Erbrecht – Die Anfechtung eines gemeinschaftlichen Testaments ist durch den zweiten Ehegatten nach Wiederverheiratung möglich

//Erbrecht – Die Anfechtung eines gemeinschaftlichen Testaments ist durch den zweiten Ehegatten nach Wiederverheiratung möglich

Erbrecht – Die Anfechtung eines gemeinschaftlichen Testaments ist durch den zweiten Ehegatten nach Wiederverheiratung möglich

Hat der wiederverheirate Ehemann in einem während seiner ersten Ehe errichteten Testament seine erste Ehefrau als Erbin eingesetzt, kann seine in diesem Testament nicht berücksichtigte spätere zweite Ehefrau das Testament auch nach dem Tode des Ehemanns regelmäßig anfechten.

Der Sachverhalt:
Der spätere Erblasser heiratete 1982 seine erste Ehefrau und errichtete mit ihr 2003 ein privatschriftliches gemeinschaftliches Testament, in dem sich die Eheleute wechselseitig zum alleinigen Erben des Erstversterbenden einsetzten. Zusätzlich war vereinbart, dass dies auch für den Fall der Ehescheidung gelten sollte. Die Ehe wurde 2011 geschieden.
Der Erblasser heiratete erneut. Mit seiner zweiten Ehefrau errichtete er ein notarielles Testament, in dem er u.a. seine früheren letztwilligen Verfügungen widerrief. Nach dem Tode des Erblassers ficht die zweite Ehefrau das Testament aus dem Jahre 2003 an, weil sie als Pflichtteilsberechtigte übergangen worden sei, und meint Alleinerbin geworden zu sein. Die erste Ehefrau hält weiterhin dieses Testament für wirksam.

Die Entscheidung:
Nicht die erste Ehefrau sondern die zweite Ehefrau ist Erbin geworden. Das erste Testament aus dem Jahre 2003 war trotz der Scheidung der ersten Ehe aufgrund des Nachtrags der damaligen Eheleute nicht mit der Scheidung unwirksam geworden. Auch war es mit dem neuen Testament nicht wirksam widerrufen, weil der Widerruf gegenüber der ersten Ehefrau zu erklären gewesen wäre und dies versäumt worden war.

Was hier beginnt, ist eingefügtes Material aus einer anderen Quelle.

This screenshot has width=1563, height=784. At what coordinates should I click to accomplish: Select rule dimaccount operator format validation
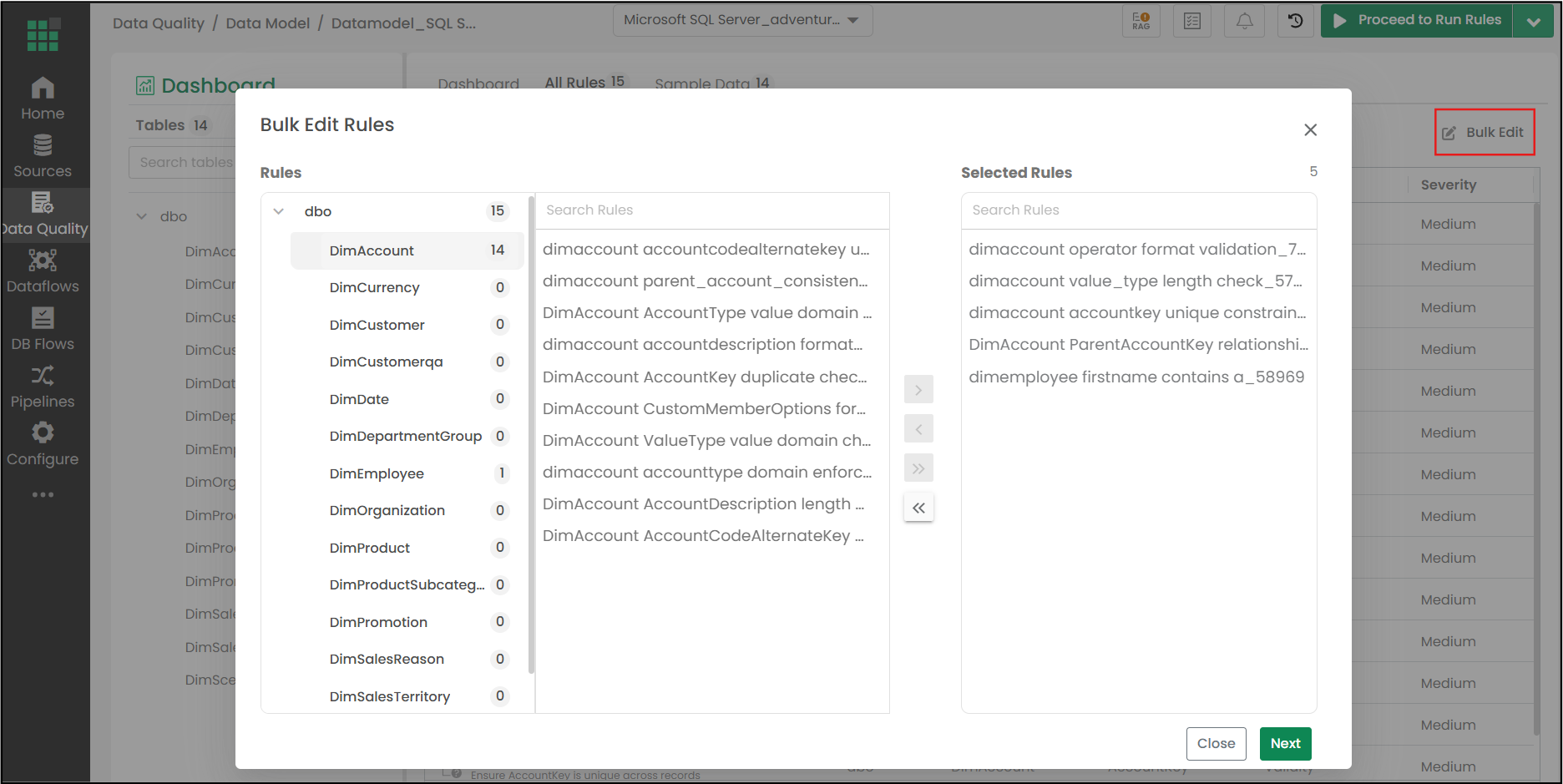point(1137,250)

Die zweite Ehefrau hat das erste Testament aber wirksam angefochten. Sie war als zweite Ehefrau beim Tod des Mannes pflichtteilsberechtigt und im Testament aus dem Jahre 2003 nicht berücksichtigt. Das berechtigte zur Testamentsanfechtung, weil das Gesetz vermutet, dass der Erblasser den Pflichtteilsberechtigten bei Kenntnis der späteren Sachlage nicht übergangen hätte (sog. Selbstanfechtung nach § 2281 iVm §§ 2078, 2079).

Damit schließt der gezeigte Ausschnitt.